Cuma ya itu, di awal datang dan hari-hari pertama di Osaka, peta jalur subway dan petunjuk-petunjuk arah di terowongan dan stasiun bawah tanah itu cukup membingungkan buat kami. Apalagi minim petunjuk yang menggunakan Bahasa Inggris. Beberapa kali tersesat, salah masuk stasiun atau salah ambil pintu keluar. Ternyata jurus-jurus membaca peta buta dan melacak jejak di pramuka benar-benar dibutuhkan untuk mengatasinya, hehehe….. 😀
5. Cerita Mesin Tiket
Naaa….mesin pinter di samping ini sempat bikin kami bingung, kalau nggak mau dibilang malu, hihihi…
Ini mesin penjual tiket, temans… Baik tiket subway, bis, semua dibeli di mesin seperti ini. Serius pinter banget itung-itungannya. Baik itungan jumlah uang, sampai itungan jarak tempuh dan harga tiketnya. Mungkin dulu pernah menang olimpiade matematika di sana 😀
Waktu pertama kali mau naik subway dari Kansai Airport, di depan stasiun kan ada petugas. Kami bertanya tentang cara pembelian tiket. Nah, dengan bahasa Jepang plus isyarat, pak petugas stasiun menunjuk berkali-kali ke mesin itu. Ok, maksudnya disuruh beli di sana. Tapi bagaimana caranya? Bapaknya nunjuk tombol bahasa Inggris. Coba kami tekan, tapi habis itu tak tahu lagi apa yang harus dilakukan. Pencet tombol mana lagi? Lalu uangnya dimasukkan dimana? Aduh, katrok tingkat parah pokoknya! Wkwkwkwk…..

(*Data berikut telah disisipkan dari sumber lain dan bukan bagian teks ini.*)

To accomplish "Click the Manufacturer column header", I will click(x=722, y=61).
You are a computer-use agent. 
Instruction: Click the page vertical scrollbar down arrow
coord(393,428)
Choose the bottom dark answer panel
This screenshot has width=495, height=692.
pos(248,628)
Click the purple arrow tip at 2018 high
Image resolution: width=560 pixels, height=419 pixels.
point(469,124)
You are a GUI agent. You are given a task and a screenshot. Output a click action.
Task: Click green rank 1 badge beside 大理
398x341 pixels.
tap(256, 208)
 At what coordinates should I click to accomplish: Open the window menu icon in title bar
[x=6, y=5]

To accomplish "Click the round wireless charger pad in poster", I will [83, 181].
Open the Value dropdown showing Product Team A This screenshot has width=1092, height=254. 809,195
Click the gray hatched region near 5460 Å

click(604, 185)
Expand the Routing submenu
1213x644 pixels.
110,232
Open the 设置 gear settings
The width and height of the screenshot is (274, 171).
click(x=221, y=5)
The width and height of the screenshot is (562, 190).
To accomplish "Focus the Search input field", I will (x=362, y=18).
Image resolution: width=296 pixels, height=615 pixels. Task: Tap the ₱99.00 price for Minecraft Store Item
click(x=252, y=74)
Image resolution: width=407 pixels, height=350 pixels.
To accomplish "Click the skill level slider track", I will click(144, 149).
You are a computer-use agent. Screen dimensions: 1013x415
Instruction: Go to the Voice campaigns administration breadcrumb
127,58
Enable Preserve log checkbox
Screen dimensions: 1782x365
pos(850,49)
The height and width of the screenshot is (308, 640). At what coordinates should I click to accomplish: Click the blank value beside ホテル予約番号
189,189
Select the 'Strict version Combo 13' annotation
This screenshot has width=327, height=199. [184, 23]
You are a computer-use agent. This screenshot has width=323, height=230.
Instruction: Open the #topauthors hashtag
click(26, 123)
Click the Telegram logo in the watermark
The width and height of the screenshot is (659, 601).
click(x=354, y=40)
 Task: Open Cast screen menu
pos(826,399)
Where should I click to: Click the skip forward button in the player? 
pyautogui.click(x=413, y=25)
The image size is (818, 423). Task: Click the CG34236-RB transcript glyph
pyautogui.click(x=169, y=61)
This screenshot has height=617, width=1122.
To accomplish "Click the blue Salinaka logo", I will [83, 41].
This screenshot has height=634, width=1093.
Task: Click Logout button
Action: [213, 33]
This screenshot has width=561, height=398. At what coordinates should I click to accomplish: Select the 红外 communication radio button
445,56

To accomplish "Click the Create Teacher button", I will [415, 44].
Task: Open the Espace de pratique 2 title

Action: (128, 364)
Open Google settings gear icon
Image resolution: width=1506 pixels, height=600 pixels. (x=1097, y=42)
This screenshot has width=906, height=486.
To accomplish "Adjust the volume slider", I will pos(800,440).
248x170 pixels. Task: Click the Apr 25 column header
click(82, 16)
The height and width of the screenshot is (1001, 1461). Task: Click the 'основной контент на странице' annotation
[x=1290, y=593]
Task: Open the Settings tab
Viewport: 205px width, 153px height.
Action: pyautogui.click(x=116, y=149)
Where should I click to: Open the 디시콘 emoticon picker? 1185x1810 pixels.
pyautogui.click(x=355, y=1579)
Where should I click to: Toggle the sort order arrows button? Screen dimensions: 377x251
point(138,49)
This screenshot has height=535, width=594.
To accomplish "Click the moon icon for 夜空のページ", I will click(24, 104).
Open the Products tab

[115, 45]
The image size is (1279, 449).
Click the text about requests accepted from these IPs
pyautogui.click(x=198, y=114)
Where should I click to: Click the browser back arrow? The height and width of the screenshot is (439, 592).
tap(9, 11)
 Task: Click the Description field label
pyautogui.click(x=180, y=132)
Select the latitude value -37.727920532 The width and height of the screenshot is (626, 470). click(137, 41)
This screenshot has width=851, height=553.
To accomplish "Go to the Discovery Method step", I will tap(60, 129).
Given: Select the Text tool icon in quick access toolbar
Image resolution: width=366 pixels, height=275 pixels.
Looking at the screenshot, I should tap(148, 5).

Putus asa melihat kami yang tidak segera paham cara kerja si mesin, akhirnya pak petugas stasiun meminta uang salah satu dari kami dan memberikan contoh cara beli tiketnya. Maka sesudahnya, meluncurlah bunyi “Oooooo………” dari mulut kami sambil saling cengar-cengir.
Cerita kecil memalukan lainnya melawan mesin-mesin ajaib di stasiun Osaka terjadi saat ada diantara kami yang salah menekan harga tiket yang dibeli. Jadi setelah mendapatkan tiket, masing-masing orang untuk masuk ke stasiun harus memasukkan tiketnya ke mesin entry. Nah, memang waktu awal memasukkan tiketnya yang berharga lebih murah ke mesin entry, pintu tetap bisa terbuka. Dia tetap bisa masuk ke stasiun. Sempat sombong karena merasa dengan pengeluaran yang lebih sedikit dia tetap bisa naik kereta yang sama dengan yang lain. Tapi kemudian, hohohoho….. kebahagiaannya seketika berubah menjadi ledekan kami. Ketika hendak keluar stasiun, mesin pengecekan tiket membunyikan alarm ketika tiketnya dimasukkan. Semua dari kami sempat bingung, apa yang terjadi? Lalu pak petugas di pintu keluar stasiun menghampiri dan mengarahkannya ke mesin yang lain untuk membayar kekurangan harga tiketnya! Hahahahaha……. garuk-garuk kepala deeeeh….. 😀Â
6. Berbaris dan Antri
Singkat saja, orang Jepang super duper pinter antri! Nggak di stasiun, di mall dan pertokoan, di rental game, di mana-mana nggak ada yang saling serobot giliran orang. Semua tampak sabar menunggu gilirannya datang, biarpun itu sangat lama.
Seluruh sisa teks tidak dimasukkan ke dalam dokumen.